Stated problem – Copy the lines from the line containing "How do I perform: Open the AI" to the line containing "point(1364,235)", both included, character for character.

Input –

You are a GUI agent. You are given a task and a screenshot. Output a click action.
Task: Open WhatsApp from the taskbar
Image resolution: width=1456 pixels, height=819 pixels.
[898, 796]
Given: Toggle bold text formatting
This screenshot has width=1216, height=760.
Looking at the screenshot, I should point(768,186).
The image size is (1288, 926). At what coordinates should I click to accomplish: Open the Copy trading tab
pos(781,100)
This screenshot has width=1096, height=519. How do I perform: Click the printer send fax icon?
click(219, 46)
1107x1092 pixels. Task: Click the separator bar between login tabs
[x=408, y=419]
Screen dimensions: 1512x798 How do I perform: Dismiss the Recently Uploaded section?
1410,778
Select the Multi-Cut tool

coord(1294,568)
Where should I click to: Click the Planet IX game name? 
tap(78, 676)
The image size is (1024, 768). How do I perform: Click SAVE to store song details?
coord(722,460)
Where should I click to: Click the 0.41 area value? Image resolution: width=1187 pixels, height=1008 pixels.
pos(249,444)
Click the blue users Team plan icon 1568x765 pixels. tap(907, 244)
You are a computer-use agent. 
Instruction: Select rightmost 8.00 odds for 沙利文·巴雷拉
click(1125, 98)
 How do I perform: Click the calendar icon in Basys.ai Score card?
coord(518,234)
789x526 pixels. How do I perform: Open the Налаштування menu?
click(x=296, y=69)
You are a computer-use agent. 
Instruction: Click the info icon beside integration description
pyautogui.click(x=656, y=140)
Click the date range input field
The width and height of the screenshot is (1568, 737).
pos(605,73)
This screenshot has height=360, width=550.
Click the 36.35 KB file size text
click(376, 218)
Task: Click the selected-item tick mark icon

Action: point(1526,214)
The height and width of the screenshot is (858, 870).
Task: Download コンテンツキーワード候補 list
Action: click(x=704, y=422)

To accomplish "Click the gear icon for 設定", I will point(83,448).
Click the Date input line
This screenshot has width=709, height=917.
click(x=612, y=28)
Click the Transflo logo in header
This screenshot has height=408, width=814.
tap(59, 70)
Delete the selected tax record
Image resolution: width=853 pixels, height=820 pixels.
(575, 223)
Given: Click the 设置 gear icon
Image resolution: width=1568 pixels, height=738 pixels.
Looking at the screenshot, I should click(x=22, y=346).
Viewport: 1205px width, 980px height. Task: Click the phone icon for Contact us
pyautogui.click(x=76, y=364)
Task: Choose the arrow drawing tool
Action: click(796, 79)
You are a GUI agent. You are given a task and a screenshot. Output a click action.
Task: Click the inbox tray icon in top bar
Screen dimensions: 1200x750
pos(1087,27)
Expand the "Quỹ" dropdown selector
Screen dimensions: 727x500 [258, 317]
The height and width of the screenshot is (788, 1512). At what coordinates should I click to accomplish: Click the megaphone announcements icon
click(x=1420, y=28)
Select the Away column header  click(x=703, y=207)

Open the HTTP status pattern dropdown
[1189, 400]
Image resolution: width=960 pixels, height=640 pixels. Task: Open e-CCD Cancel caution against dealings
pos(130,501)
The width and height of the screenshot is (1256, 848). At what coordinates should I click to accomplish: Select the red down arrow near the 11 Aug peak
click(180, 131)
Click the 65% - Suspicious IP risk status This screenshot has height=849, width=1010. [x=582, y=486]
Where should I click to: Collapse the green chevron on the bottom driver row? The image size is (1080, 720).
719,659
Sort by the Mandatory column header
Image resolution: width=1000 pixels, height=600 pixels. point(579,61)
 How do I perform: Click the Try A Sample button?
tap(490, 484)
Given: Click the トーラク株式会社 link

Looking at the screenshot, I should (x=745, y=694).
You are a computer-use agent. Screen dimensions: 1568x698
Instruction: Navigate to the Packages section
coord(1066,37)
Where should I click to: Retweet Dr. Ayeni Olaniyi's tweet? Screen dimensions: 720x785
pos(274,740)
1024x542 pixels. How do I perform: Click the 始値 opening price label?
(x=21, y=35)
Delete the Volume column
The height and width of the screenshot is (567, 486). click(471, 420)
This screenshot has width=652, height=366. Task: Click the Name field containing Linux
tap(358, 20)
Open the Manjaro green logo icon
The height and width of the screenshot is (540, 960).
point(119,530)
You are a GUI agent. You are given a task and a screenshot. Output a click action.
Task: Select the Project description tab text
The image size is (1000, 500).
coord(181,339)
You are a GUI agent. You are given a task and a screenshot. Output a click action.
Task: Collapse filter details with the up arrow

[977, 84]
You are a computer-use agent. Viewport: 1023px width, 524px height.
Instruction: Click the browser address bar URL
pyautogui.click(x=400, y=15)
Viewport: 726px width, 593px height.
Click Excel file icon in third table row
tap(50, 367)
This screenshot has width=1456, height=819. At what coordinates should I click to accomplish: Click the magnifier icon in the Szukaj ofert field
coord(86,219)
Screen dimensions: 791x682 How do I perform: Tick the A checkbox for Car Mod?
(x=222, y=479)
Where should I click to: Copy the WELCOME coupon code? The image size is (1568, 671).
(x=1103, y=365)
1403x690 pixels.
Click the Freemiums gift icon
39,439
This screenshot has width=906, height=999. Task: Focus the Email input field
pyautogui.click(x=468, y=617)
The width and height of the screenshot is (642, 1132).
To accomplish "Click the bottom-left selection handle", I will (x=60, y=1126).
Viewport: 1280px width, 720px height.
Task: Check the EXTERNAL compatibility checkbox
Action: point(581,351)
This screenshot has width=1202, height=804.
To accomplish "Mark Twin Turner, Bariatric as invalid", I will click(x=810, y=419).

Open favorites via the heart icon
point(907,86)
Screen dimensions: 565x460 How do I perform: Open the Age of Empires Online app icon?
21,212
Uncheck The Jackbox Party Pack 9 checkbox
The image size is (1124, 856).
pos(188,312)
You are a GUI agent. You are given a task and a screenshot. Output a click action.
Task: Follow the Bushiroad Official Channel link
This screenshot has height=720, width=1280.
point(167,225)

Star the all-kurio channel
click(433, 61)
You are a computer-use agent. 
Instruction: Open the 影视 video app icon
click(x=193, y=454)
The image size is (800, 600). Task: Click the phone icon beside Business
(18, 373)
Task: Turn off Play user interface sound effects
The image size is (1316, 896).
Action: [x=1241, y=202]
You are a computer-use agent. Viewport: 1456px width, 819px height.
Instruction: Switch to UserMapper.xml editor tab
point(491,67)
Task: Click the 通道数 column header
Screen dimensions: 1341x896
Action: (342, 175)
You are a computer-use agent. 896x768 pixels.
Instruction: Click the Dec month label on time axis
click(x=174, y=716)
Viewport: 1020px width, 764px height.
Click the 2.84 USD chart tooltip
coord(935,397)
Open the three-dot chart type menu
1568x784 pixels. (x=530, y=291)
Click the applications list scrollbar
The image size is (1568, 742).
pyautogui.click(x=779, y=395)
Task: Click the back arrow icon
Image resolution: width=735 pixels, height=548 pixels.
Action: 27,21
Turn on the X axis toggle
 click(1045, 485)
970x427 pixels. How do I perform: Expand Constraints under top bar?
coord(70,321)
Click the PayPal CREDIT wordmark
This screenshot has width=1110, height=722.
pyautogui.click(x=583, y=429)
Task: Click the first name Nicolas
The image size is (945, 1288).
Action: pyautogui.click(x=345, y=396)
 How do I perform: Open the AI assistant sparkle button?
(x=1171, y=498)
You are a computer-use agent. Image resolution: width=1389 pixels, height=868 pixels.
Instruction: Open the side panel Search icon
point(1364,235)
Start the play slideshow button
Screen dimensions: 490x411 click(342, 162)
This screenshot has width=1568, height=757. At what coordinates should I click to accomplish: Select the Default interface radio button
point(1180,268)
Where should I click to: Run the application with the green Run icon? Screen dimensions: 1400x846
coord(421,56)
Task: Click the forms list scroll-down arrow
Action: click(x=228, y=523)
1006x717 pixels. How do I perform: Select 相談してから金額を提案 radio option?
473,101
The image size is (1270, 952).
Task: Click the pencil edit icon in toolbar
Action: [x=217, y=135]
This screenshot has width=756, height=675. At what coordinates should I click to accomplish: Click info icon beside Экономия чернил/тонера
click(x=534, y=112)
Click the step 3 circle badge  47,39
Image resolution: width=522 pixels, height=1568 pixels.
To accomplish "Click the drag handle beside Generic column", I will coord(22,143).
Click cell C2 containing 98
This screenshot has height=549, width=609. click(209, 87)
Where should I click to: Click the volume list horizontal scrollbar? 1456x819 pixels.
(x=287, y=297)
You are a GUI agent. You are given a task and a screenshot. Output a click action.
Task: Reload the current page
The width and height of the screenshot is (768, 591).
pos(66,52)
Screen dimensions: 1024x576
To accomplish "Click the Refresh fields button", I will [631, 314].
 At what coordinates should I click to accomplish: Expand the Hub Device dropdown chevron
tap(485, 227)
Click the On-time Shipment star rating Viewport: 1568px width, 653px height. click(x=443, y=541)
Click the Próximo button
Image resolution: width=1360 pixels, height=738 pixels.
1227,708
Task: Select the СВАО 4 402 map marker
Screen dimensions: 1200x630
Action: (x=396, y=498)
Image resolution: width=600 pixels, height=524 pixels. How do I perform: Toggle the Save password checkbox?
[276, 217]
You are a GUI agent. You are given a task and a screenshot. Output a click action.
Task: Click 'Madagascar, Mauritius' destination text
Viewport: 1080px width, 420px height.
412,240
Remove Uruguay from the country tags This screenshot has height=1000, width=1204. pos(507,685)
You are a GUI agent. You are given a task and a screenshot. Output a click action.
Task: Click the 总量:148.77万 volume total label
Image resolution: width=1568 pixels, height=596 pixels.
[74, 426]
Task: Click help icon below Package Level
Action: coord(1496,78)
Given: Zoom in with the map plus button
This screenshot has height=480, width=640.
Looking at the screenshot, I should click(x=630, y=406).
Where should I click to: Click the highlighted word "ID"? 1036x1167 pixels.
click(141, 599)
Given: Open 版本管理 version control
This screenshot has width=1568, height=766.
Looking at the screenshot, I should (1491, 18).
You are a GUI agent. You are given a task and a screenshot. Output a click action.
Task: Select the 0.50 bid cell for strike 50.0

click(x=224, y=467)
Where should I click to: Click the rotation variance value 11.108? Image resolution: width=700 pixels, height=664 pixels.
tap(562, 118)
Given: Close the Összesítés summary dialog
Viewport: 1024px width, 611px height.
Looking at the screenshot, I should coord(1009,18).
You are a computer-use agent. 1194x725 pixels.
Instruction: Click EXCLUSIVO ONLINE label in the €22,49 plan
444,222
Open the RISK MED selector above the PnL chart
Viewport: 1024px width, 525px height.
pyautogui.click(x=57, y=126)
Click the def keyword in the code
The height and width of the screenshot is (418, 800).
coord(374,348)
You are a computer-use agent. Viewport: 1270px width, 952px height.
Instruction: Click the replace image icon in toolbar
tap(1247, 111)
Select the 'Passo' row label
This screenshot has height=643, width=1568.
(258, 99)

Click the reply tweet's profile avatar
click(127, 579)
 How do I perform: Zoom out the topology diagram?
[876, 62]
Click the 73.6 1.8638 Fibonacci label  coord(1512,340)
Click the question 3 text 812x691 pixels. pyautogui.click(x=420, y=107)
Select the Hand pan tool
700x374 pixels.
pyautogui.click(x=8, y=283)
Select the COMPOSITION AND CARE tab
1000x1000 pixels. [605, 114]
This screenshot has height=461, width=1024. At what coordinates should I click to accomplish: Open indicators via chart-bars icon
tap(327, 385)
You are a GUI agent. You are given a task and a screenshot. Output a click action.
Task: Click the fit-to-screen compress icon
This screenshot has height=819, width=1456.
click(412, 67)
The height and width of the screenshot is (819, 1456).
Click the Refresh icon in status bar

Reply to the exercise –
 How do I perform: Open the AI assistant sparkle button?
(x=1171, y=498)
You are a computer-use agent. Image resolution: width=1389 pixels, height=868 pixels.
Instruction: Open the side panel Search icon
point(1364,235)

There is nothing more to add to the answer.